No fim do mês (agosto de 2020), o período de mortalidade excessiva parecia estar chegando ao fim. Se não houvesse mais onda no outono, se uma ou duas vacinas passassem por seus testes de Fase III, se a economia acompanhasse o mercado de ações, Trump reivindicaria o crédito por ter evitado o desastre temido pelos epidemiologistas a um tolerável custo. A questão era se acreditariam nele ou simplesmente o culpariam pelas dificuldades econômicas e o caos dos protestos. O futuro político de Trump parecia claro em agosto: derrota em novembro. (…) No entanto, a análise convencional, associadas às metodologias de uma era passada, ainda tendia a subestimar o papel contínuo da desinformação on-line, nacional e estrangeira, e isso pode ajudar a explicar por que o resultado das eleições de 2020 se provou muito mais próximo do que as pesquisas previam. (Niall Ferguson. Catástrofe: uma história dos desastres – das guerras às pandemias – e o fracasso em aprender a lidar com eles. São Paulo: Planeta, 2021, p. 349.)

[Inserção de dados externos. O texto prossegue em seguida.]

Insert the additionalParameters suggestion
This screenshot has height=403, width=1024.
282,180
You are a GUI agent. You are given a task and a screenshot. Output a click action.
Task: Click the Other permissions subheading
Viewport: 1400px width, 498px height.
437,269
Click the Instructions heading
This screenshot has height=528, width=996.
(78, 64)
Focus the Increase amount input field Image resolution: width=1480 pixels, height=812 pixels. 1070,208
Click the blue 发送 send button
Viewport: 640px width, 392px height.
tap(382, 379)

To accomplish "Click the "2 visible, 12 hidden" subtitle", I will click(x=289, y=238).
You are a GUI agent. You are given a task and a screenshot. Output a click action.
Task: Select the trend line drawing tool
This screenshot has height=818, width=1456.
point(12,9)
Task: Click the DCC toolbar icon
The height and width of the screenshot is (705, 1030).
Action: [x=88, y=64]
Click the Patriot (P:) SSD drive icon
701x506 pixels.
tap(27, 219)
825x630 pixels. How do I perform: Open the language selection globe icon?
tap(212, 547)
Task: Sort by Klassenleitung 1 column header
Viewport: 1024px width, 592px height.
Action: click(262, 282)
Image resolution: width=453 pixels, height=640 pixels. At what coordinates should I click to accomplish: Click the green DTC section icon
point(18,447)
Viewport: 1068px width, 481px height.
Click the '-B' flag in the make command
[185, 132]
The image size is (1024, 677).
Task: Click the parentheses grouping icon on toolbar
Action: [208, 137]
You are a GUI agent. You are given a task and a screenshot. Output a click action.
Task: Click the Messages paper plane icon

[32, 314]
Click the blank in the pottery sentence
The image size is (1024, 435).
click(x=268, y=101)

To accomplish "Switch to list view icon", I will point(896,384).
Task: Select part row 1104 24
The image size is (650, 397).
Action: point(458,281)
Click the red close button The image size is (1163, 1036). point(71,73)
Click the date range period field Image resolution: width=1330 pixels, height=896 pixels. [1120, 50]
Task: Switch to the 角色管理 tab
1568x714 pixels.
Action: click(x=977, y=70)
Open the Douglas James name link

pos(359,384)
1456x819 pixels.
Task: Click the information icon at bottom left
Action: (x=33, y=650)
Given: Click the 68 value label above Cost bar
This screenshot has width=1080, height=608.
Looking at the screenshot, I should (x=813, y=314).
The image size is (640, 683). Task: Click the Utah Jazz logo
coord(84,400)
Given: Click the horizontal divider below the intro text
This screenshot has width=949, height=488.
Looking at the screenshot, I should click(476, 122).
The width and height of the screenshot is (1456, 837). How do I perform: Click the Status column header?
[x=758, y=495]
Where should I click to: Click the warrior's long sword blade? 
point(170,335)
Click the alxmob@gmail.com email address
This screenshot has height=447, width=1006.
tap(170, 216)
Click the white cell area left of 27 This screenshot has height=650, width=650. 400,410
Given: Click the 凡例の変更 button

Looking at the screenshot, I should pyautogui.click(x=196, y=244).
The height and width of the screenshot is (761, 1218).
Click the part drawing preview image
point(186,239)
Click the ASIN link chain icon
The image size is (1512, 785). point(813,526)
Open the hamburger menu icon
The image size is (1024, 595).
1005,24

Agora muitos podem saber o que as pessoas já tinham percebido nos anos 20 do século passado: a pandemia é um evento sob um descontrole tamanho em que a ausência de qualquer possibilidade preditiva quanto ao seu início somente se equipara à suposição de quando ela chegará ao fim. Mas talvez outros aspectos possam ser levados em consideração nessa aproximação, em especial, o contexto histórico. A impaciência em relação à chegada das vacinas, bem como a predisposição para somente se ver os lados negativos e pessimistas devem fazer parte dessa comparação.

Chegamos à pandemia, em 2020, bastante turbinados e crentes na eficácia dos algoritmos, na nossa capacidade de sermos precisos e até na viabilidade das previsões. Acostumamo-nos a delegar essas investidas aos mais variados tipos de institutos de pesquisa, assim como aos centros médicos na maior parte das vezes, situados na Europa ocidental ou nos Estados Unidos. Grande parte do desconcerto inicial pode, quem sabe, ser fruto desse excesso de confiança.

Na sequência, buscamos toda sorte de indícios que pudesse atestar quem teria sido o culpado pelo acontecimento. Nessa direção, políticos obtiveram destaque, assim como autoridades que teriam deixado o vírus se apresentar ao mundo. Perdeu-se muito tempo com isso, ou talvez ele somente tenha sido aproveitado uma vez que o tivemos de sobra para imaginar, supor ou fantasiar: as gerações envolvidas nesse evento nunca viveram algo parecido e são, em sua maioria, bastante descuidadas com o conhecimento da história passada. Habituamo-nos também a nos desfazer de muitos de nós que viveram nos anos que nos antecederam.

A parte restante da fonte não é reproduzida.